**Work required**
For each numbered statement, decide whether it agrees with the passage on the prisoner's dilemma. Answer yes or no, and quote the words from the passage that settle it.
1. Each player in the game has three choices.
2. If both players choose X in the left-hand matrix, each player receives $3.
3. If both players choose Y, each player receives $4.
## start Excerpt provided
Prisoner’s Dilemma (Psychology)
Prisoner’s Dilemma (Psychology)
The prisoner’s dilemma game (PDG) is a method of indicating the results of the possible pairings of the cooperative and noncooperative choices of two players. PDG can be illustrated by either of the matrices in Figure 1. With a PDG there are two players, a column player (A ) and a row player (B ), each of whom has two choices, X or Y, resulting in four possible combinations of choices with each combination yielding a different set of payoffs or outcomes. Payoffs or outcomes can be thought of as rewards or as some index of player satisfaction. The usual convention is that numbers above the diagonal in each cell represent the outcomes for the column player, and numbers below the diagonal in each cell represent the outcomes for the row player. In the example matrices, the numbers, or outcomes, can be thought of as dollars.
Suppose that both players choose X. For the left-hand matrix this combination of choices would result in each player receiving $3. After such a combination of choices, one player, for example the column player, might be tempted to choose Y on the next trial. If the row player continued to choose X, the result would be that the column player’s outcome would increase to $4, but the row player’s outcome would decrease to $1. Following such a result, one can imagine that the row player would shift from X to Y on the next trial, with the result that both players would receive only $2. Such a possibility illustrates the dilemma. Each player can increase his or her outcomes by choosing Y, but if both players are guided by immediate self-interest, both will receive lower outcomes than could have been obtained through cooperation or mutual X choices.
## end Excerpt provided
## start Data
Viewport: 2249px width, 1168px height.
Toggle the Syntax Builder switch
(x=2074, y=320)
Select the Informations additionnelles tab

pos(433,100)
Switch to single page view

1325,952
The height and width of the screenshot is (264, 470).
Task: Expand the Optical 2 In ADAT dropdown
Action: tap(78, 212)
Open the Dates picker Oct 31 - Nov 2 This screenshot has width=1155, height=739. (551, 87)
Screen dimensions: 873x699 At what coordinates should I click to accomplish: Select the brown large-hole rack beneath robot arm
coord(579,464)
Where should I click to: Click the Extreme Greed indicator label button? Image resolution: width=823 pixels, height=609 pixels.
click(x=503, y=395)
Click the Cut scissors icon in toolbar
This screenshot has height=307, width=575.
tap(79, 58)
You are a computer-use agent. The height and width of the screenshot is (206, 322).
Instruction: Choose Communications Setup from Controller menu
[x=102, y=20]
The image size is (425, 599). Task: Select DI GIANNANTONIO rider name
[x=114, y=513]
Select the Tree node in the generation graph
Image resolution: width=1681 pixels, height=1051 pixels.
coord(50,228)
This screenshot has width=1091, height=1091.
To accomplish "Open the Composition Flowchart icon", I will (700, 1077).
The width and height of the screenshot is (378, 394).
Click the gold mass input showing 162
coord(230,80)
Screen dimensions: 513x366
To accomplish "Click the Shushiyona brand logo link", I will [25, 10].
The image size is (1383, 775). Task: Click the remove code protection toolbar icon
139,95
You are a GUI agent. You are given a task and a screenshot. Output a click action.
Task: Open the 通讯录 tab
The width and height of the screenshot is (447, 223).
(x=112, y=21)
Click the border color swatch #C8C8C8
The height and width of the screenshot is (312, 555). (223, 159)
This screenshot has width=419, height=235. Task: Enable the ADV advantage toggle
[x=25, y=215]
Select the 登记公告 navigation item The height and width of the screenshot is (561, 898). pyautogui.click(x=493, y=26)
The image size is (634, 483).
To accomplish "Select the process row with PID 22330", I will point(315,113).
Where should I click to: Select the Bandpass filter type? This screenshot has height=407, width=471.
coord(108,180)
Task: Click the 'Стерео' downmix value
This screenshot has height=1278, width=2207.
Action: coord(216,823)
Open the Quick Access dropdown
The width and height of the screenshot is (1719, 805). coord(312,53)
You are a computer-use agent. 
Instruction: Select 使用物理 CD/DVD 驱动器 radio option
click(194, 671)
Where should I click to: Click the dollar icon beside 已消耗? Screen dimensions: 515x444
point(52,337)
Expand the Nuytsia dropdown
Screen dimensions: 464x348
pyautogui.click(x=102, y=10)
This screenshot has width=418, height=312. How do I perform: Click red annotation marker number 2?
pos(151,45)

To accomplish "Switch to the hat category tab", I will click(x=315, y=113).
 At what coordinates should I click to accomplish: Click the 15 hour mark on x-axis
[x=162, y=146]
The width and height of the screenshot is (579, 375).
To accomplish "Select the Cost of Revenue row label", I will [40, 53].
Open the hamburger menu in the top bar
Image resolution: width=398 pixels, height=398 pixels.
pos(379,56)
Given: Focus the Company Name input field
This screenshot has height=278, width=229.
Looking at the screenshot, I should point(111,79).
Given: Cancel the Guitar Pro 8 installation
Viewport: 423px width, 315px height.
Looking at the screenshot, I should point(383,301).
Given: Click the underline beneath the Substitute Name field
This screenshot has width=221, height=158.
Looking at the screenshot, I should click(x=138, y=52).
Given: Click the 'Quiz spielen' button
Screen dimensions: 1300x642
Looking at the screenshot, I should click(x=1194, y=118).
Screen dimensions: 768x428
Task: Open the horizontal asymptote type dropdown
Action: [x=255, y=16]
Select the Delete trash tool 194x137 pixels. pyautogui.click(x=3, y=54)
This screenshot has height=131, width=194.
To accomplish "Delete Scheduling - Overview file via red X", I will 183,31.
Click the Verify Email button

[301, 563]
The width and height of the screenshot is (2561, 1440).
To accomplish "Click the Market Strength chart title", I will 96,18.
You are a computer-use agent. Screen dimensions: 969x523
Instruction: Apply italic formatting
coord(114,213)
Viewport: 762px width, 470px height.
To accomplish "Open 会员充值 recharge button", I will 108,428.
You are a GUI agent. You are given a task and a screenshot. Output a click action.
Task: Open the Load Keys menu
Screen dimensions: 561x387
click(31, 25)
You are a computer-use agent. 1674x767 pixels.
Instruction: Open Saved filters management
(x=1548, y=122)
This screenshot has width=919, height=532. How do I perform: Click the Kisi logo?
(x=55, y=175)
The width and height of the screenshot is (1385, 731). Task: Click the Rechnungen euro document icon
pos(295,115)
## end Data
**Correct response**
1. No: "each of whom has two choices, X or Y"
2. Yes: "this combination of choices would result in each player receiving $3"
3. No: "both players would receive only $2"